I’ve no problems with India’s Great Unwashed, for the simple reason that it doesn’t exist. Every Indian, poor or rich, is a compulsive bather. Our cities and towns might be giant open sewers, streets choked with garbage. Our paan thook-spattered public places, redolent of overflowing urinals, might be filthy beyond imagining. But in his or her person, the average Indian is scrupulously clean, making a fetish of the daily bath.
Unlike in the West — particularly Europe — the Great Unwashed doesn’t exist here. But what does exist here is the Great Undeodorised.

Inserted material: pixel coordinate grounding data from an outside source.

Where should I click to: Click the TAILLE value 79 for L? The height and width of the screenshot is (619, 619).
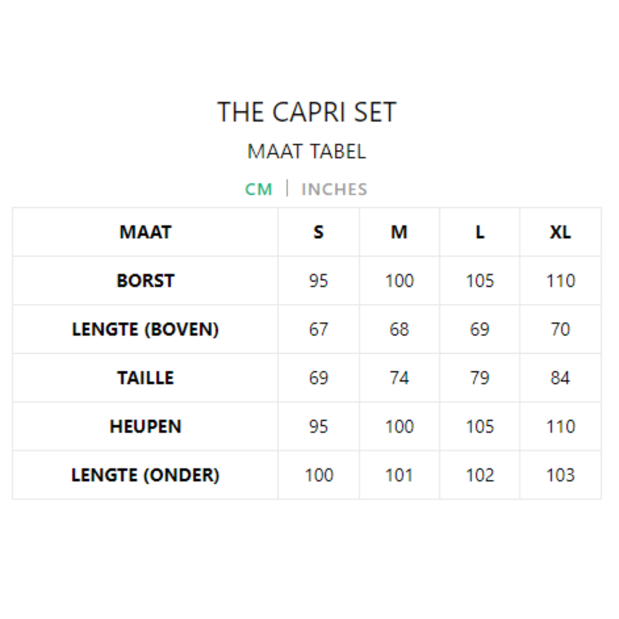(480, 378)
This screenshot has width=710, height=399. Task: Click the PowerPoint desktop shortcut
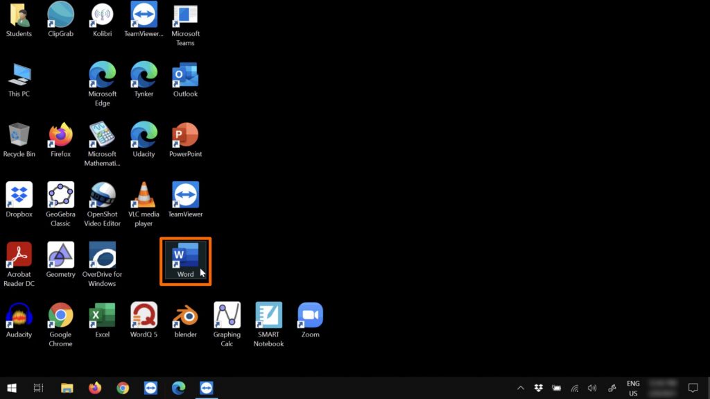click(185, 136)
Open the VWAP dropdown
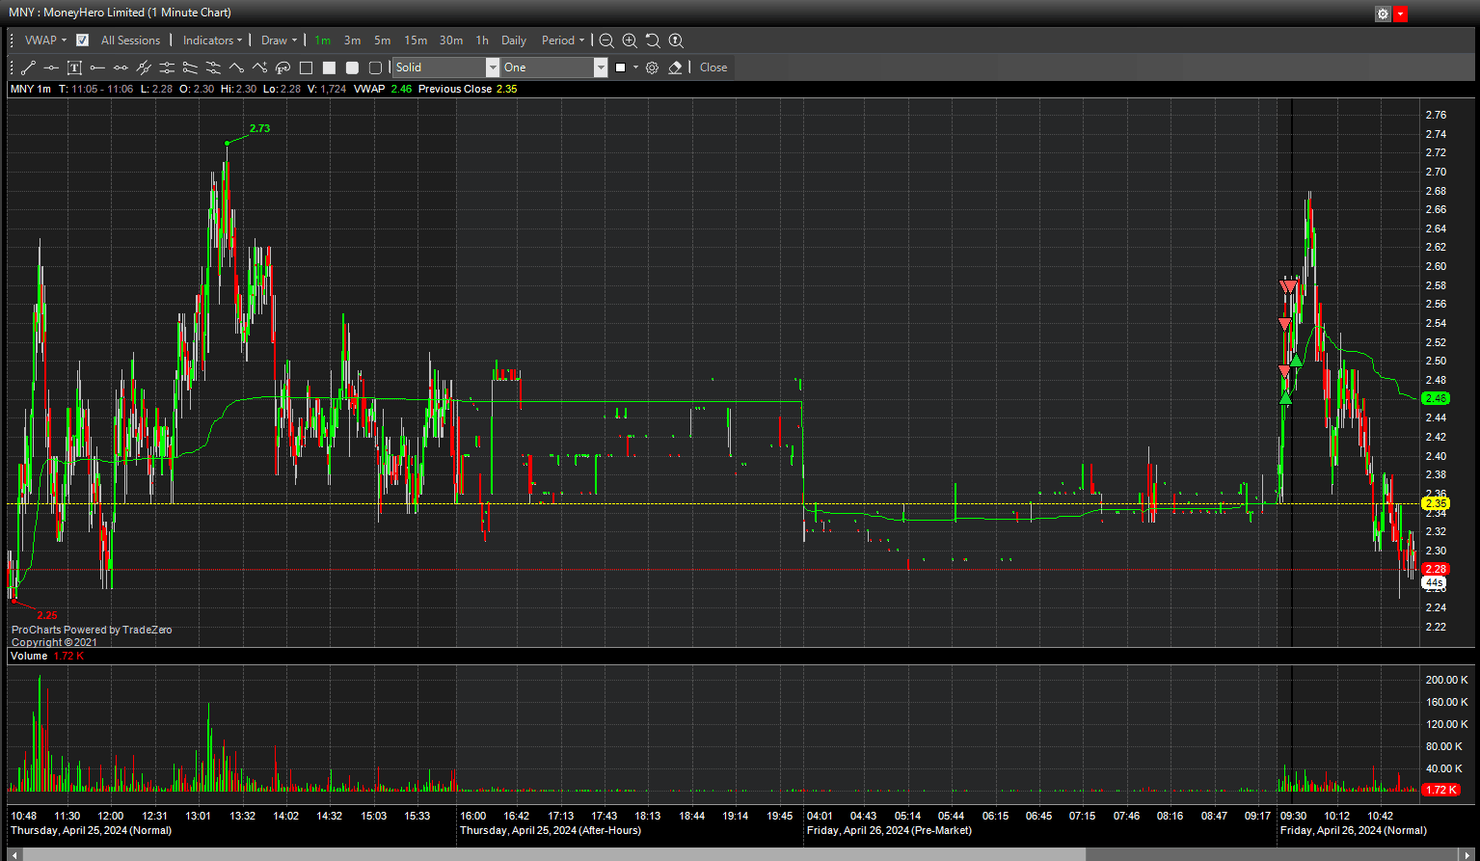Viewport: 1480px width, 861px height. click(x=45, y=40)
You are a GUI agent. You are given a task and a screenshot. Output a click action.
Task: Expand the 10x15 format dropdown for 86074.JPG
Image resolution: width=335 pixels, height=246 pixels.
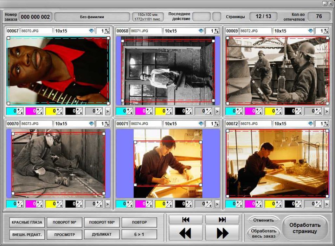point(201,124)

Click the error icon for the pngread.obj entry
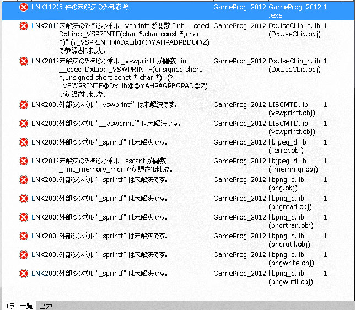point(23,199)
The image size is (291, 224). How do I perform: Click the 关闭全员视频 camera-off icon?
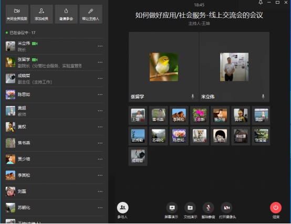point(17,11)
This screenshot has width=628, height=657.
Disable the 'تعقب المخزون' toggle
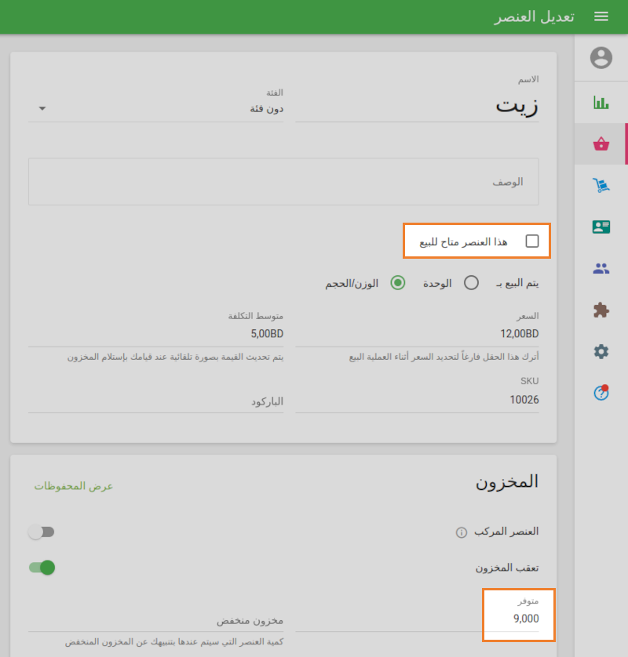(x=42, y=567)
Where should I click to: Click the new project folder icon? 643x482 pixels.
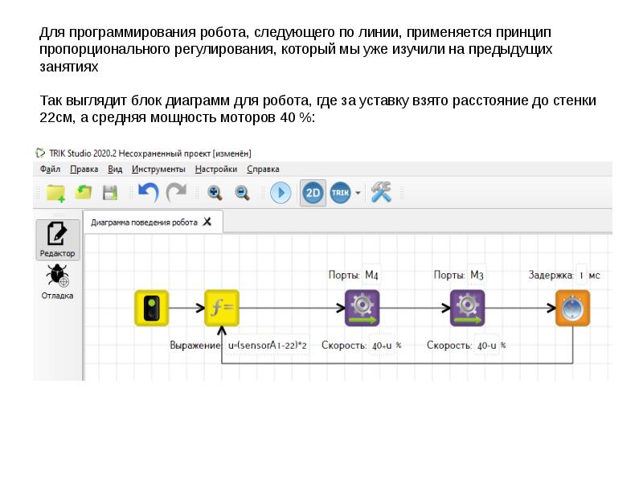click(55, 193)
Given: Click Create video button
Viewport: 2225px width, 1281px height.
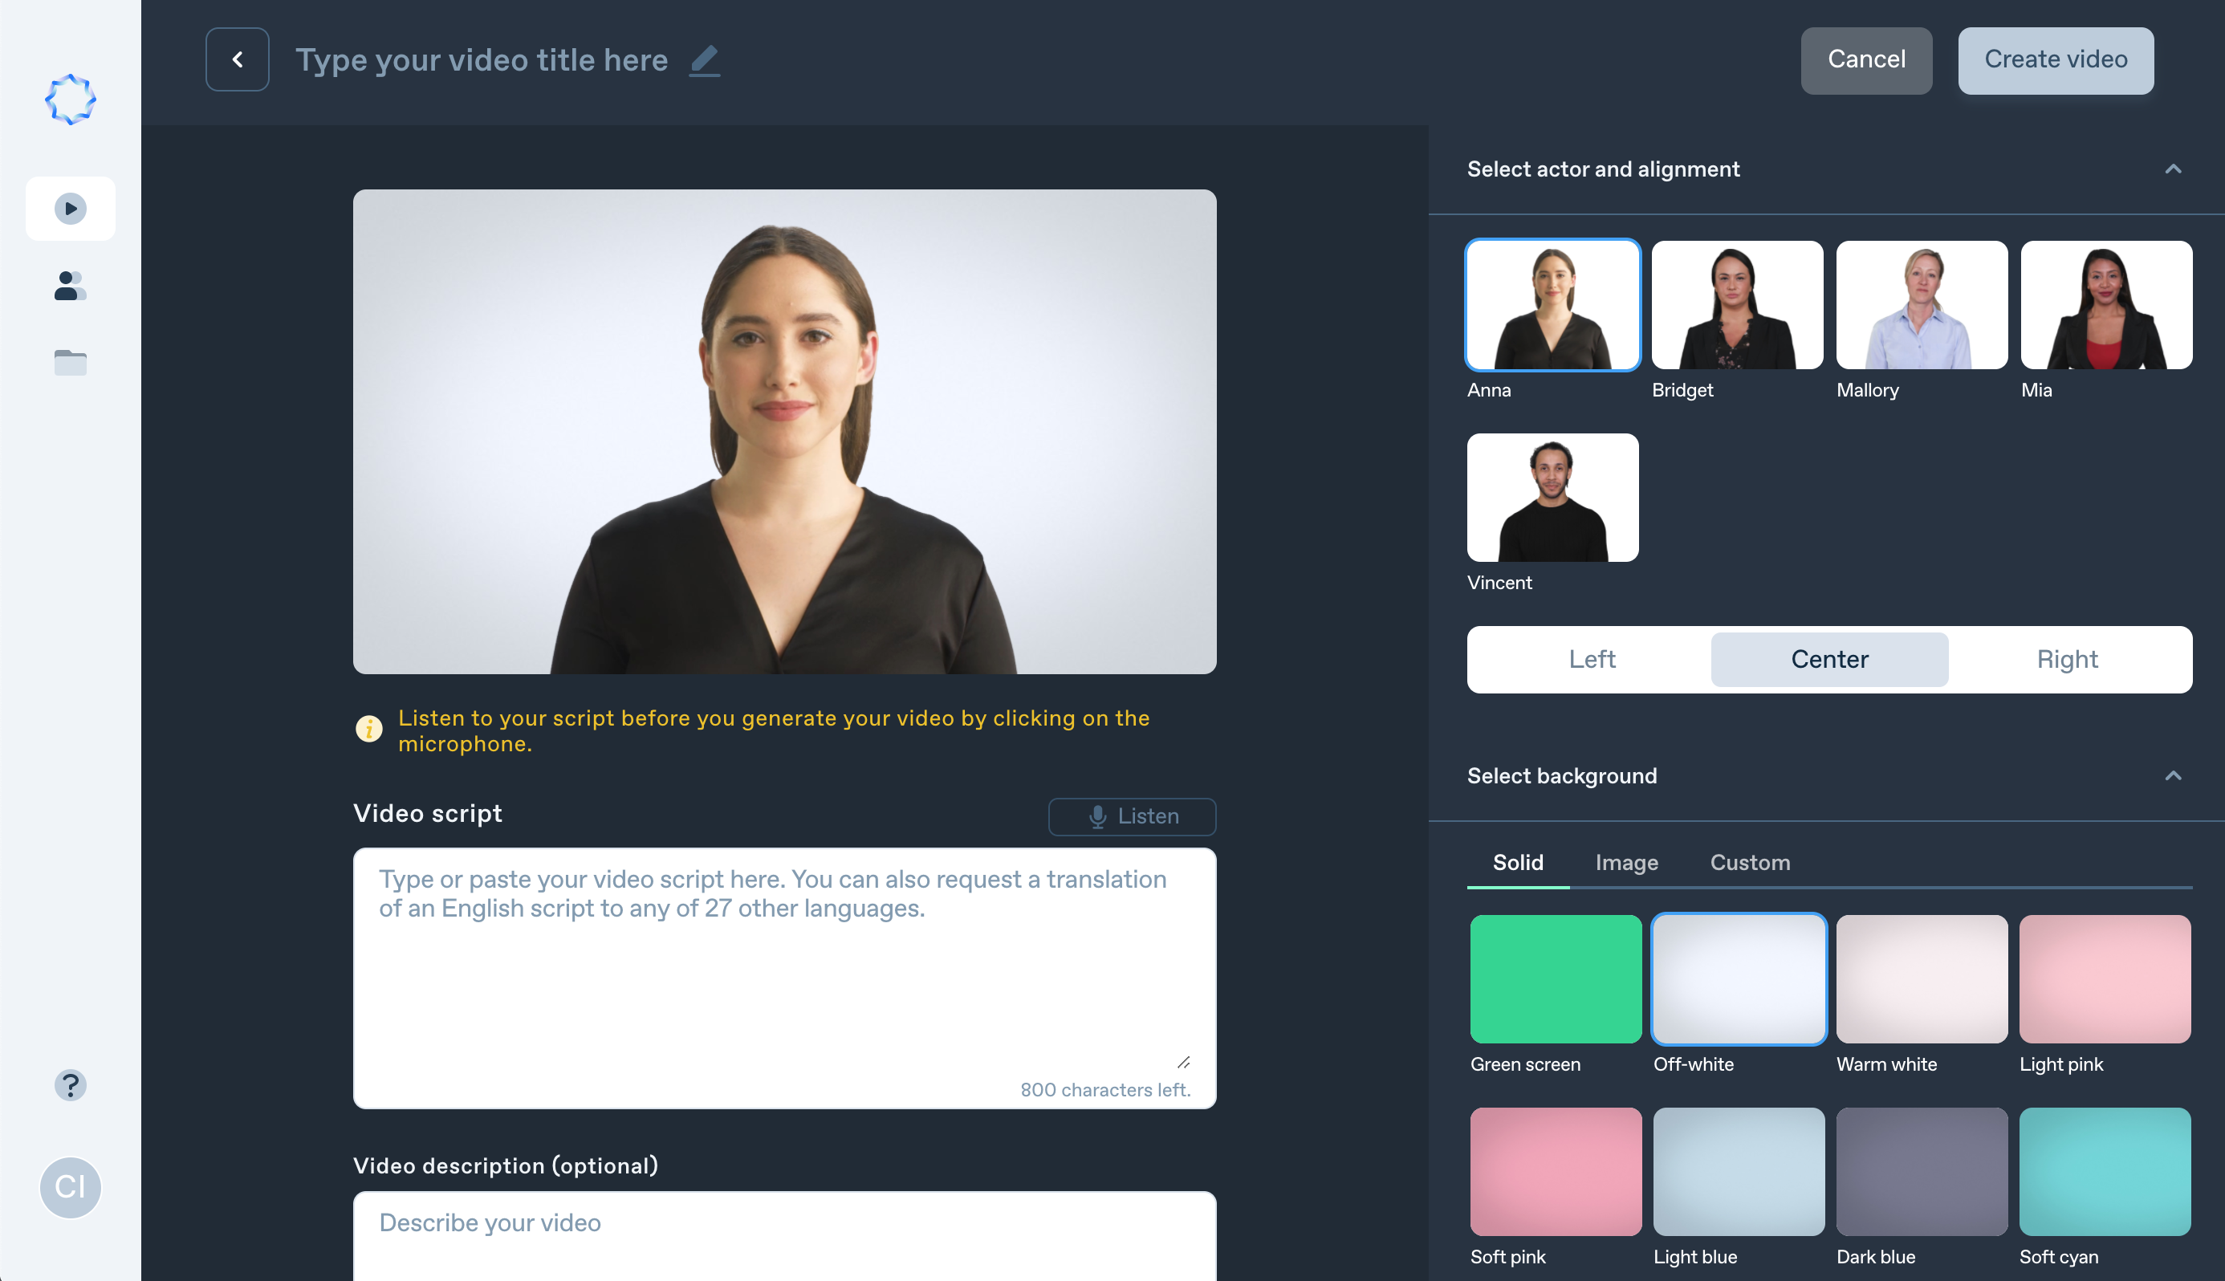Looking at the screenshot, I should [x=2055, y=60].
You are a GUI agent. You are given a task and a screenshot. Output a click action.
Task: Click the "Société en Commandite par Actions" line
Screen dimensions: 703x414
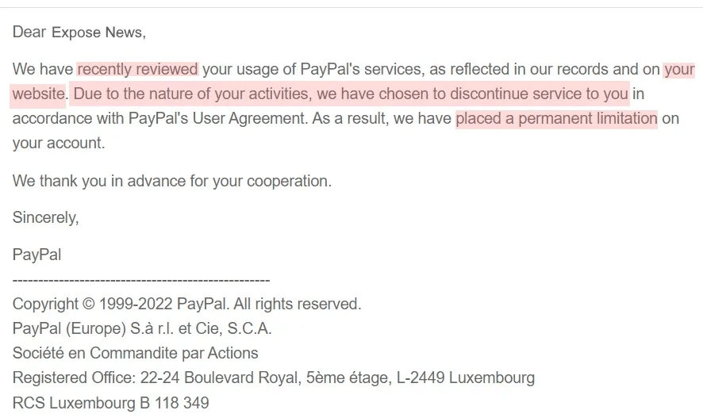pos(136,354)
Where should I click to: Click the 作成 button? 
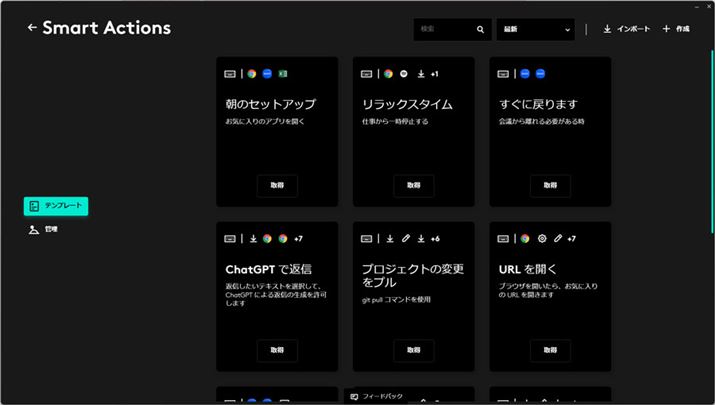click(676, 29)
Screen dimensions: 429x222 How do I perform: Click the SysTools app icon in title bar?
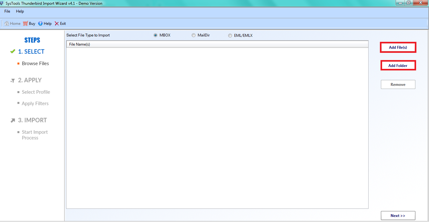(x=2, y=3)
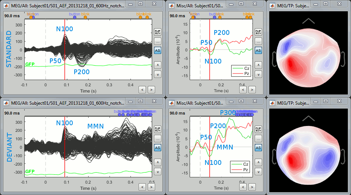The height and width of the screenshot is (195, 351).
Task: Step forward in time in STANDARD MEG figure
Action: [x=151, y=89]
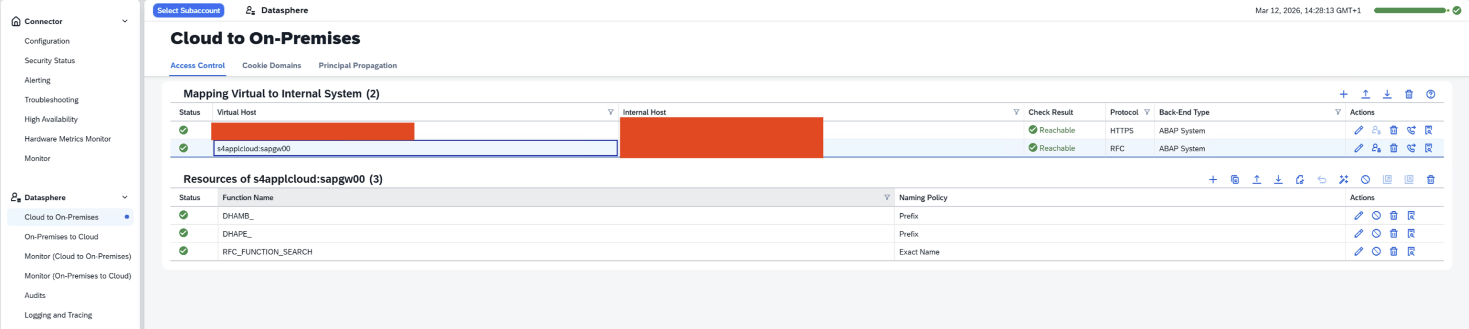Open the Principal Propagation tab
Viewport: 1469px width, 329px height.
[357, 65]
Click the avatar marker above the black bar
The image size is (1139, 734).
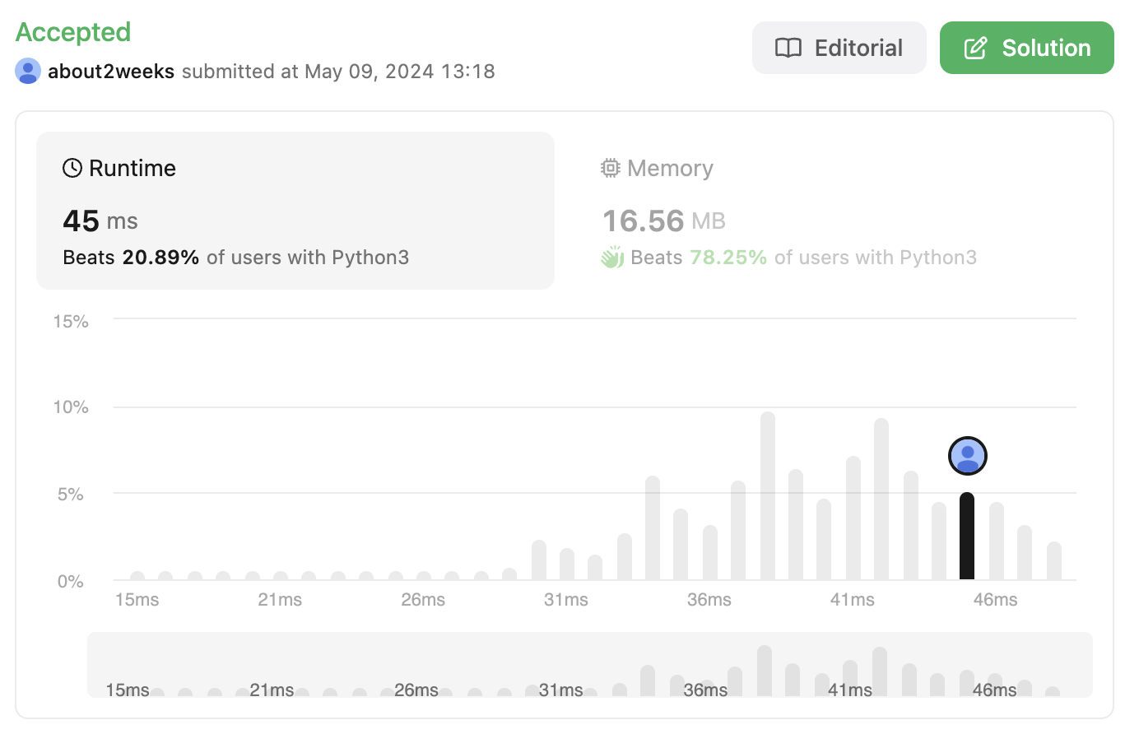coord(967,456)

Deodorants? What do we need those foul things invented by westerners who unlike us don’t bath every day and as a result have to use something to mask their lack of bodily hygiene? True, anyone who’s been crammed into a rush hour underground train in London, or Paris, will testify to the ripe atmosphere composed of Right Guard and Sure, Chanel and Hugo Boss fighting a losing olfactory battle against unabluted anatomy. Like a Gorgonzola cheese factory which has got its production line mixed up with Givenchy. A smell neither to dream of, nor to tell. But similarly, anyone who’s been put into close proximity with India’s teeming millions in a confined space — a bus, or taxi, or movie hall — will also verify that the experience hasn’t been a bed of roses.
In a tropical climate like ours, people sweat. What’s wrong with the smell of honest sweat? Nothing. Because sweat, honest or otherwise, doesn’t smell. What does pong, and to high heaven, is sweat which, trapped in clothing, breeds bacteria which putrefy and give off that unmistakable effluvium of attar of armpit. BO is an elitist affliction. The truly poor, not being able to afford much by way of clothes, are less likely to be affected than the more
affluent, who in comparison are often literally stinking rich. As national prosperity grows, India stinks. But few are prepared to face it. In more ways than one, Mum’s the word on the subject. I have it on good authority — that of a former, unsuccessful vice presidential candidate — that no less a personage than Indira Gandhi was seized of this problem and tried to persuade members of her immediate entourage to set an example and deo their duty by the country. She obviously failed, which might have been one of the motivating factors behind the Emergency. That that raised a stink of quite another sort is a different matter.
Whatever the reason, along with that other victim of the Emergency, family planning, the use of deodorants is seen as a politically incorrect no-no. It’s viewed as being anti-people, a sort of aseptic fascism. Why do you want to spray yourself with probably harmful chemicals just so you can go around smelling of an ersatz pine forest or whatever instead of yourself? the Green brigade asks. Besides, think of the damage all those aerosol cans do to the ozone layer, it adds. With due deference to the Greens and to the ozone layer, I’d as soon smell a fake pine than a real decomposing corpse of a sweaty bacterium. Then there are others who think using deodorants is namby-pamby, a sissy thing to do. And most of these people are women. Their menfolk — bless their testosterone — would rather undergo a gender change with a pair of garden shears than succumb to something as poofy as admitting they even know what BO means, let alone doing something about it.
At the risk of being classified as an epicene neo-Nazi saboteur of the environment, as I emerge from the shower I tell myself: It is a Fa, Fa better thing I do than I have ever done; it is a Fa, Fa better smell I leave than I have left before. Squirting vigorously under each arm, I like to think that Sydney Carton displayed the same deo or die spirit as the tumbril trundled him to his appointment with the guillotine.